::: DATA :::

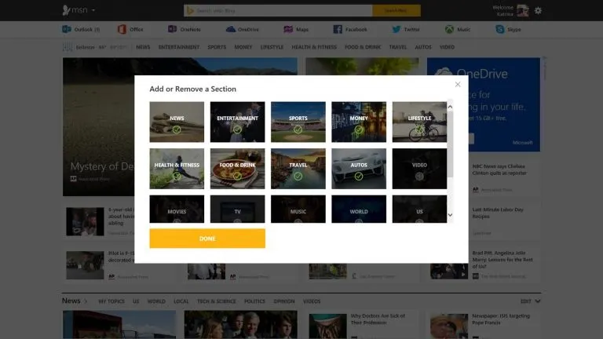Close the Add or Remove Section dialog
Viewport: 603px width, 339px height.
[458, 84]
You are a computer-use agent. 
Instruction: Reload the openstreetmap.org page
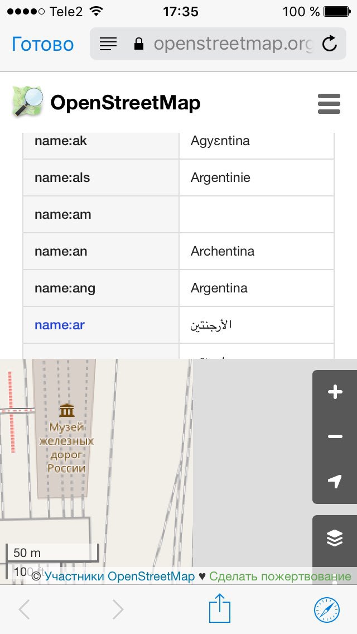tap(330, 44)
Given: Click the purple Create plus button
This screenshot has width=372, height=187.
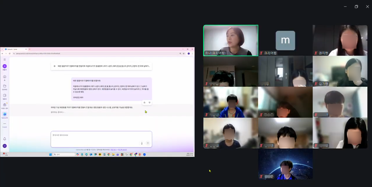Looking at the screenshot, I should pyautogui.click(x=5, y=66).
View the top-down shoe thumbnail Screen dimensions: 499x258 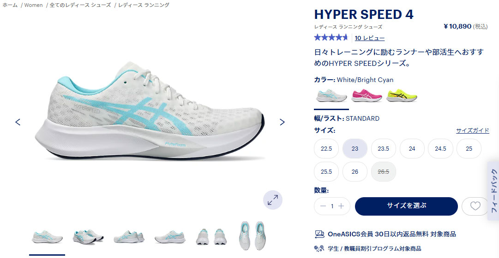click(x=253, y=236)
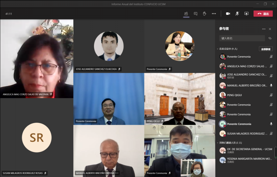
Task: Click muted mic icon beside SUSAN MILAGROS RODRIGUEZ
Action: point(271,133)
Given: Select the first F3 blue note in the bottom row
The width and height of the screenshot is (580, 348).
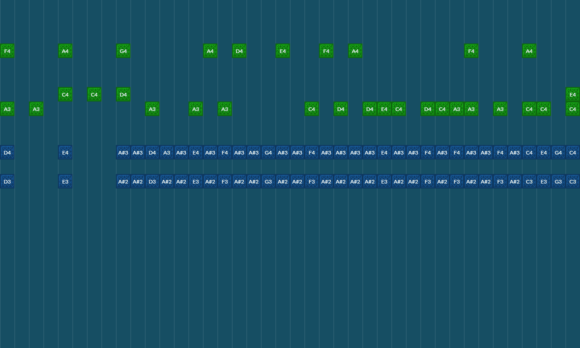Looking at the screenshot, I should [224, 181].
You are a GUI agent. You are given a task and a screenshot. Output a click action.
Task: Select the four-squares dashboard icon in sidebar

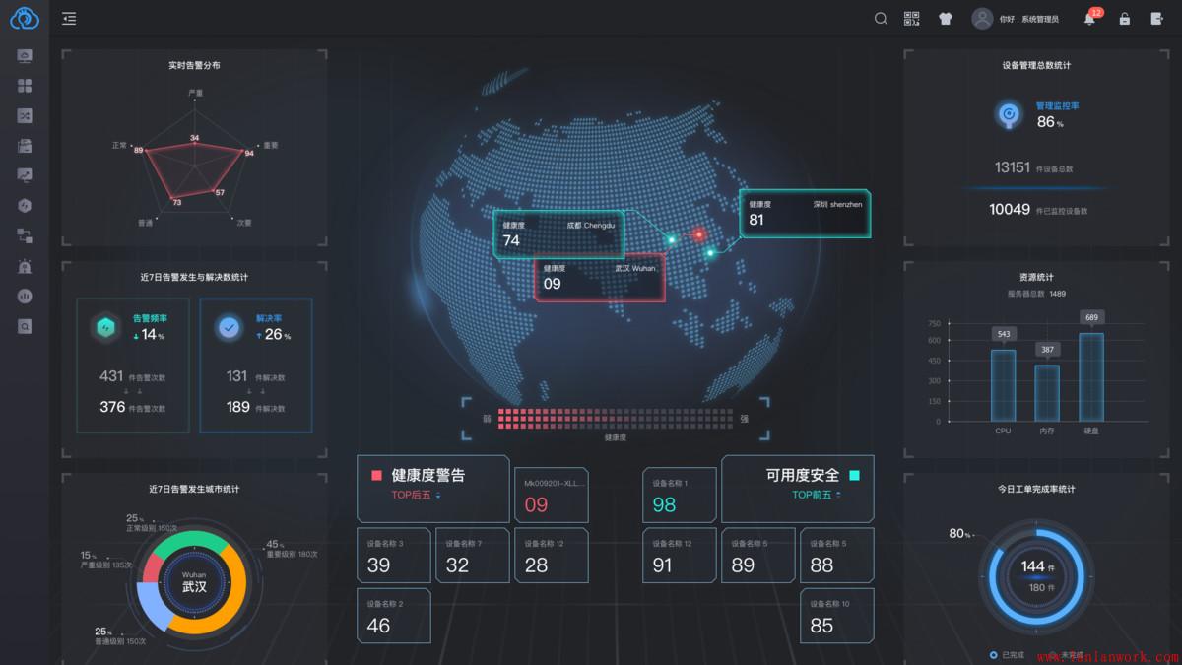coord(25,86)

:::

(WHAT TO DO) Leave the pictures out, and copy exactly each line from the one containing "Task: Select the" through the final line of the data.

(WRITTEN RESPONSE)
Task: Select the four-squares dashboard icon in sidebar

coord(25,86)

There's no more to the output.